La Fédération Internationale des Ligues des Droits de l’Homme (FIDH), la Ligue Française des Droits de l’Homme et le Comité Vietnam pour la Défense des Droits de l’Homme souhaitent à cette occasion attirer votre attention sur des cas de violations flagrantes des droits fondamentaux au Vietnam :

 Le juriste Le Chi Quang, 31 ans, a été arrêté le 21 février 2002 pour avoir publié sur Internet des articles critiquant les traités de frontières de 1999 et 2000 signés entre la Chine et le Vietnam.
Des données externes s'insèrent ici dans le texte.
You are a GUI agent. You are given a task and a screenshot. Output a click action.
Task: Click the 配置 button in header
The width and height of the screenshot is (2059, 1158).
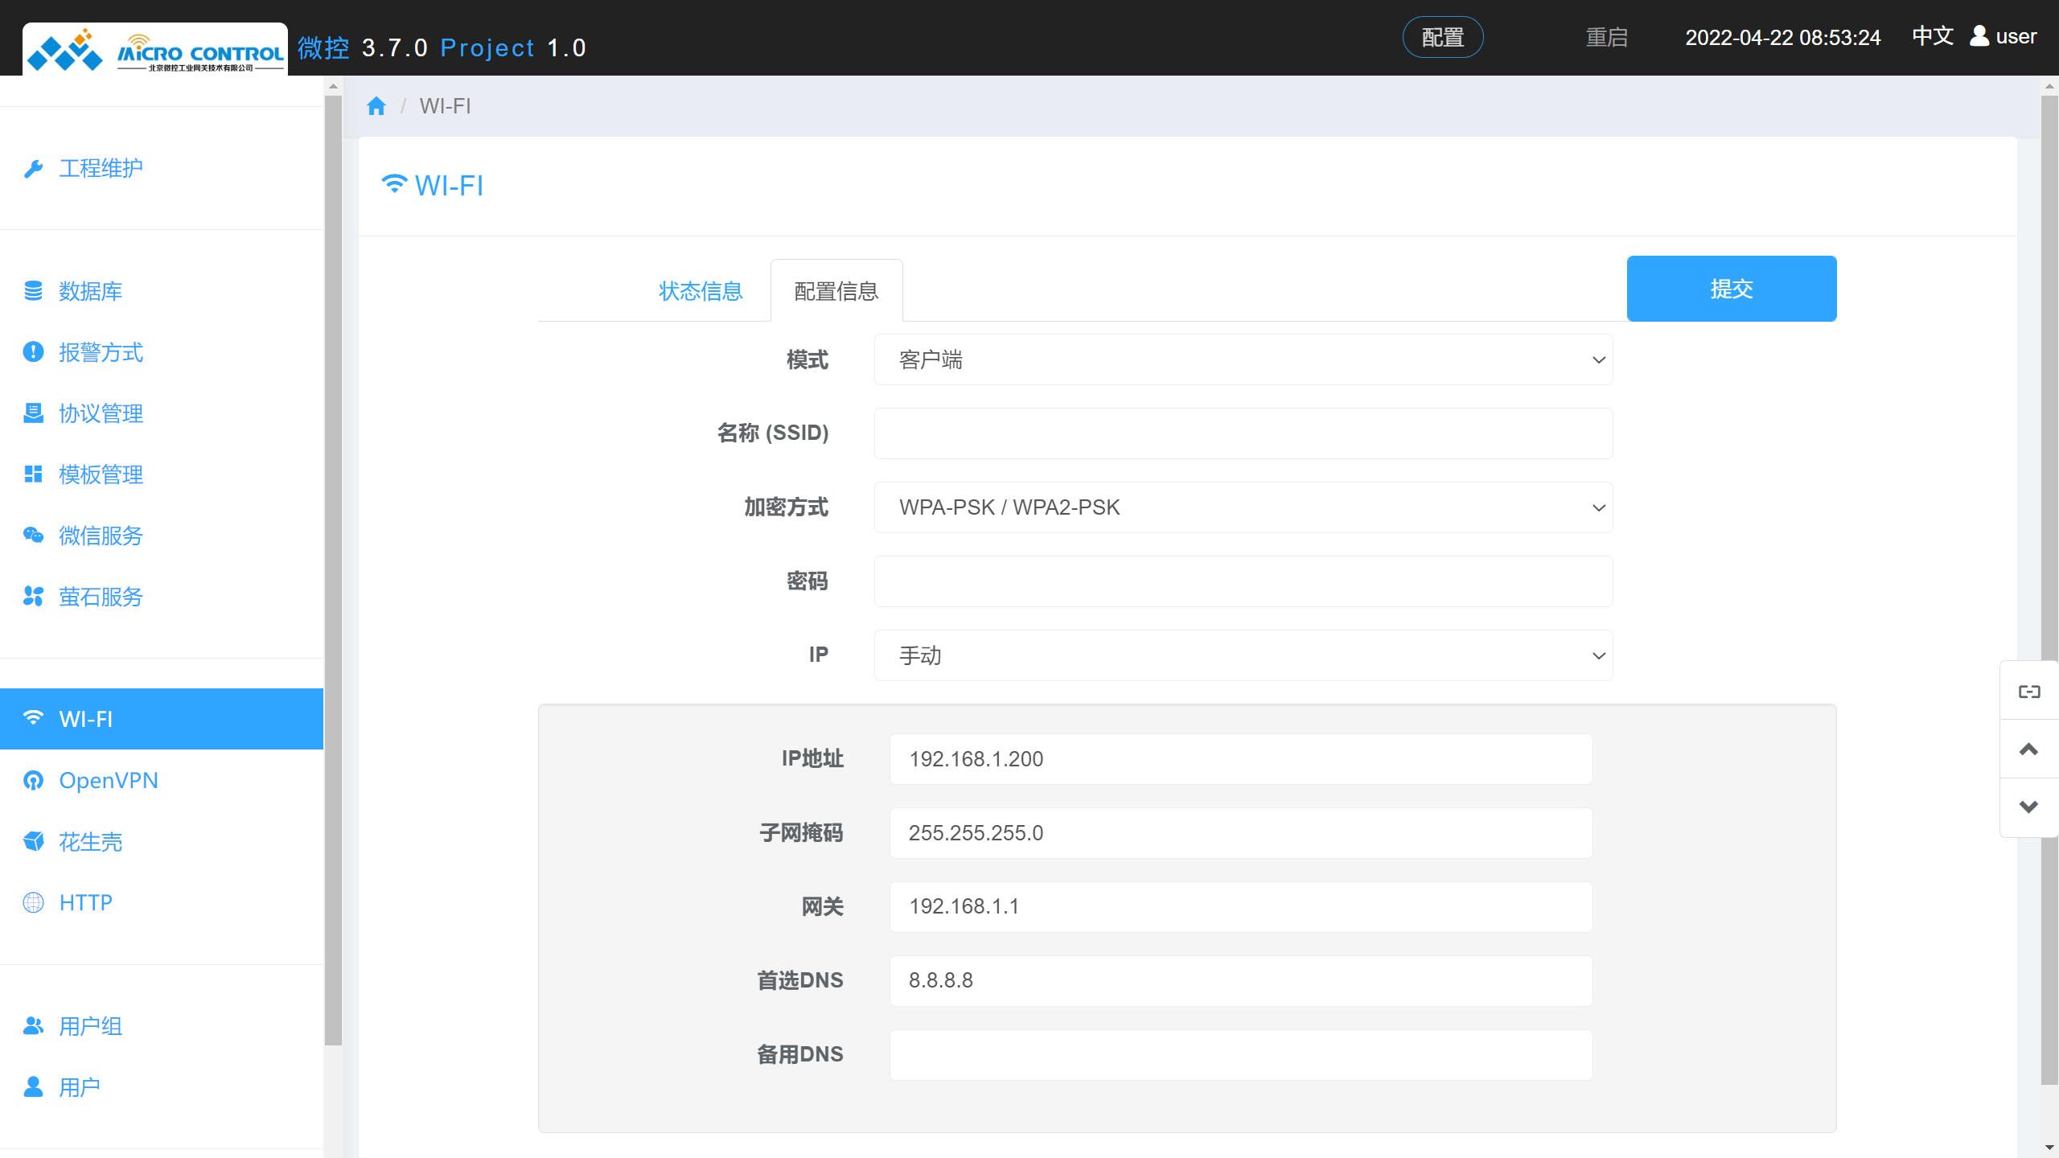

Emprisonné depuis dans l’une des plus dures des prisons vietnamiennes, la Prison B14 dans les environs de Hanoi, il va être jugé ce lundi 28 octobre 2002. Dans acte d’accusation 11/KSDT-AN du 24 septembre 2002, le Parquet populaire suprême retient comme chefs d’accusation notamment le fait d’avoir proposé "le pluralisme et le multipartisme", d’avoir demandé "l’abrogation de l’article 4 de la Constitution" (sur le monopole politique du Parti Communiste) et d’avoir "participé à l’Association contre la Corruption" de Pham Que Duong et Tran Khue.
Ces accusations sont particulièrement inquiétantes et présagent un procès inique et joué d’avance, si l’on en juge à des cas similaires récents. Elles sont par ailleurs incompatibles tant avec les fondements et les buts de la Francophonie, dont le sommet à Beyrouth s’est achevé la semaine dernière, qu’avec les engagements internationaux du Vietnam au regard du Pacte international relatif aux droits civils et politiques.
Le Comité des Droits de l’Homme des Nations Unies, qui a examiné le cas du Vietnam en juillet denier, a en effet mis en cause l’absence de pluralisme au Vietnam et souligné le danger de l’article 4 de la Constitution vietnamienne de 1992 pour le respect des droits garantis par le Pacte international relatif aux droits civils et politiques. Quant aux activités qu’aurait eues Le Chi Quang au sein de l’Association anti corruption, il convient de préciser que cette organisation n’a jamais vu le jour puisque les dissidents Pham Que Duong et Tran Khue n’ont fait que demander l’autorisation de la fonder, ce qui leur a valu des interrogatoires incessants, d’être harcelés et mis en "détention administrative".
Le cas de Le Chi Quang n’est que l’avatar le plus récent d’une répression féroce de toutes les formes de divergence et des violations massives et systématiques des droits de l’Homme qui font le quotidien du peuple vietnamien.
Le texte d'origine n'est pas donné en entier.